In time for the COVID-19 lockdown anniversary, ID 118 Digital Filmmaking (ABFILM) student and photographer Lem Atienza, together with student-artists from different universities around the metro, created GALAW! GALAW!—a collection of works comprising nine traditional paintings and digitally photographed body forms.
As the pandemic physically, mentally, and financially affected Filipinos, many have been put into shackles and confined in a box, especially in terms of creativity. Like many creative minds who were suddenly caught in isolation, student-artists Jheco Lorica (FEU), Ikatlo Olis (TUP), and Lorenz Rigonan (UP-Diliman) collaborated with Atienza for the illustrations and overall artistic element.

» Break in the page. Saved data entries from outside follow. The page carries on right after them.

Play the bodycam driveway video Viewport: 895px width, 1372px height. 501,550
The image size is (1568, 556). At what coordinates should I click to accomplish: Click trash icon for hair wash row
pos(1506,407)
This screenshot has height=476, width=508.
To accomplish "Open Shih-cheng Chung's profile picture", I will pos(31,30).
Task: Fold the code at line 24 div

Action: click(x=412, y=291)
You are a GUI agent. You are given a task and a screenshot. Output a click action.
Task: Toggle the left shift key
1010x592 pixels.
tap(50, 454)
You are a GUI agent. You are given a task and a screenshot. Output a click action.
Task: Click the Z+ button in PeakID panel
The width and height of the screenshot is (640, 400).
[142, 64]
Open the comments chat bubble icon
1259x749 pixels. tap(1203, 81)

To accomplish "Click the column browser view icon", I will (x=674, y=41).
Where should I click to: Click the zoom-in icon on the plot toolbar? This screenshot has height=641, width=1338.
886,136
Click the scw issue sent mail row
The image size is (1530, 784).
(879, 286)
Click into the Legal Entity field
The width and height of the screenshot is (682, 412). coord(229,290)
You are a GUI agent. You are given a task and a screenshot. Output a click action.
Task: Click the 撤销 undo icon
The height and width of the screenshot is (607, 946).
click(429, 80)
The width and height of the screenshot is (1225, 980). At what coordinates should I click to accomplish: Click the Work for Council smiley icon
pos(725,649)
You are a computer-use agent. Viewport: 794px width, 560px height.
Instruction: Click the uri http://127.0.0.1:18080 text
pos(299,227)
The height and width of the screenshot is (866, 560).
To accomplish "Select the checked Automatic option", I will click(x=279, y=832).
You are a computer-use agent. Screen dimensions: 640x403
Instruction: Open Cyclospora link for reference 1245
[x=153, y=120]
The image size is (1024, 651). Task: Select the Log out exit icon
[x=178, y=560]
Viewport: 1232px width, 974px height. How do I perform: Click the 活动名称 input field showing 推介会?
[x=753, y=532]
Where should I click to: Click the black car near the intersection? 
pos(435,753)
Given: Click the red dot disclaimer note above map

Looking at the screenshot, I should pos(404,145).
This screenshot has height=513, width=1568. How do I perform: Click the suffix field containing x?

Featuring clothes from Fashion Design and Merchandising (FDM) graduate and Filipino designer Kelvin Morales, handmade accessories from CraftStudioPH’s Joshua Baldomero, and modeled by Ballet Manila soloist Joshua Enciso, these creatives felt the insatiable urge to move, create, and channel their frustrations into art.
Art mirrors society
GALAW! GALAW! is a stunning visual collection which uses painting techniques, photography, and movement. Consisting of vivid colors, broad strokes, and the graceful pause of a human form, its fluidity and bold lines remind us the moving parts of our body were meant to express and move vivaciously.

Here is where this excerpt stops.